GIVEN TASK 1:
Transcribe everything in the spousal support article from "Consider the following" down to "receive spousal support.".
GIVEN TASK 2:
Pick up the article on spousal support for men after its last sentence and continue it.

DOCUMENT EXTRACT:
Men Should Receive Equal Right to Spousal Support, Says Family Law Attorney Lisa McDevitt
Fairfax, VA (Law Firm Newswire) February 4, 2016 – While spousal support has traditionally been granted to women, men who seek alimony have not been as successful in obtaining such financial support from their ex-wives.
Consider the following scenarios. A separation occurs between spouses in which the wife earns considerably more than her husband. Because of her greater income, she will be able to enjoy a higher standard of living following the divorce than he will. He may argue that he is entitled to spousal support. In another case, the wife is the breadwinner of the family while the husband is well-educated, and was previously a corporate executive who left his job in order to remain at home with the children. Upon separating, he claims he would like to receive spousal support.
While only three percent of those who receive alimony are men, 40 percent of households in the U.S. are financially supported by women. During the last 20 years, men have made much progress in obtaining the right to share custody of their children, but they have been less successful concerning the issue of support. According to Emma Johnson, a personal finance columnist for Forbes magazine, decisions regarding support are continually made with respect to gender roles.

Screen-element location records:
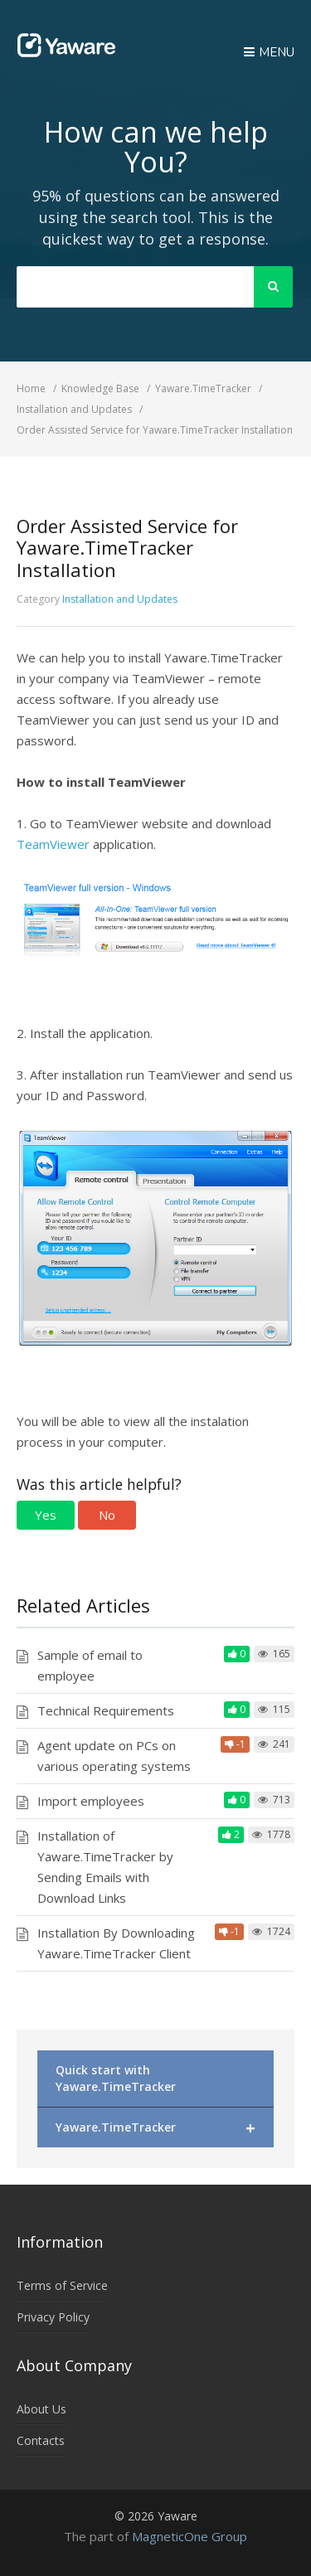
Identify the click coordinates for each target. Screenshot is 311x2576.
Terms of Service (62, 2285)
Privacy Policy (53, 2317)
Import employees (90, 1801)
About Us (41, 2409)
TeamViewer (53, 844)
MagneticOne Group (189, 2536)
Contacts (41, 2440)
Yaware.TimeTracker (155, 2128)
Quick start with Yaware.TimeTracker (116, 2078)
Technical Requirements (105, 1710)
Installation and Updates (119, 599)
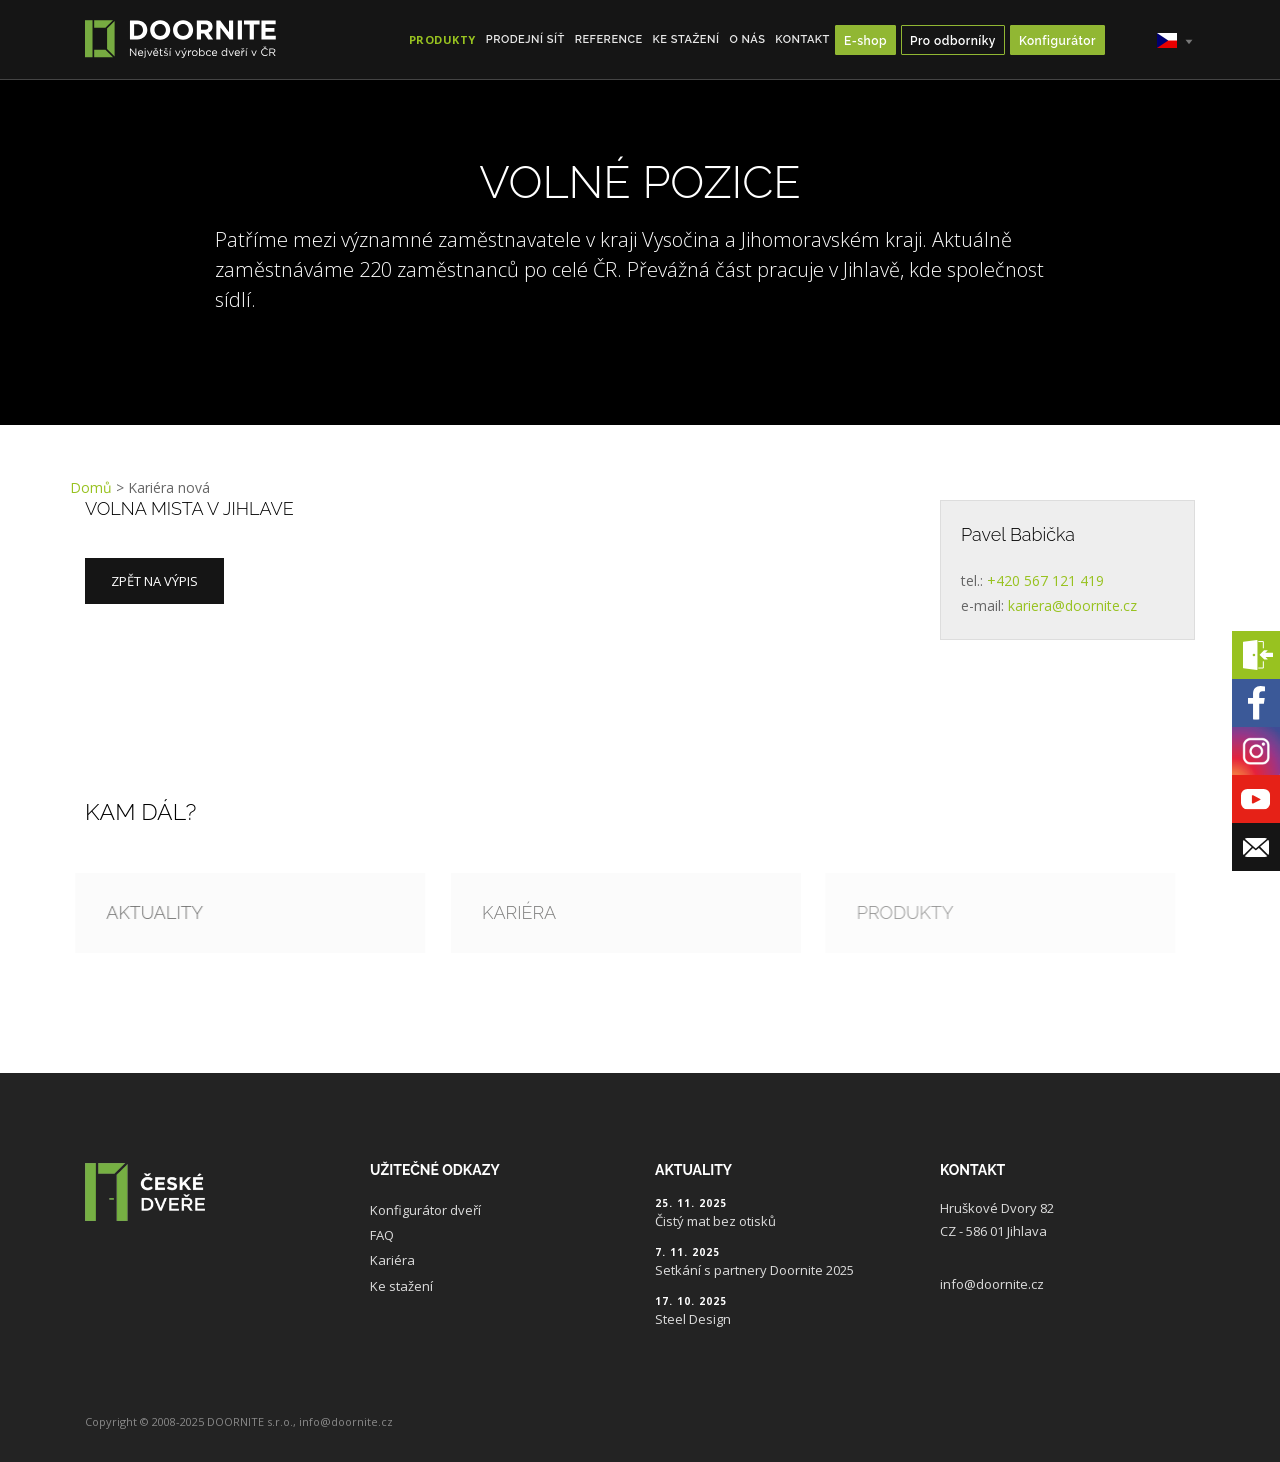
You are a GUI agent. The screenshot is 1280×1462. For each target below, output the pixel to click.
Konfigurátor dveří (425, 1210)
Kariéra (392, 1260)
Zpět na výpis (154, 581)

EXERCISE ANSWER 1:
Consider the following scenarios. A separation occurs between spouses in which the wife earns considerably more than her husband. Because of her greater income, she will be able to enjoy a higher standard of living following the divorce than he will. He may argue that he is entitled to spousal support. In another case, the wife is the breadwinner of the family while the husband is well-educated, and was previously a corporate executive who left his job in order to remain at home with the children. Upon separating, he claims he would like to receive spousal support.

EXERCISE ANSWER 2:
“Spousal support is considered in cases where one spouse gave up the opportunity to improve his or her education or compete for a more lucrative position in order to stay at home with the children,” said prominent Vienna, Virginia, family law attorney Lisa McDevitt.
Although there is much attention focused on a woman’s right to the same compensation as men, there are no lobbying organizations that are attempting to cease the discriminatory action of paying alimony to women and not to men. Johnson is in favor of putting an end to alimony because that would compel each individual to be financially accountable for him- or herself, and would demand that women become financially literate. She contends that in economic downturns, including the one from 2007 to 2009, men were laid off from twice as many positions as women.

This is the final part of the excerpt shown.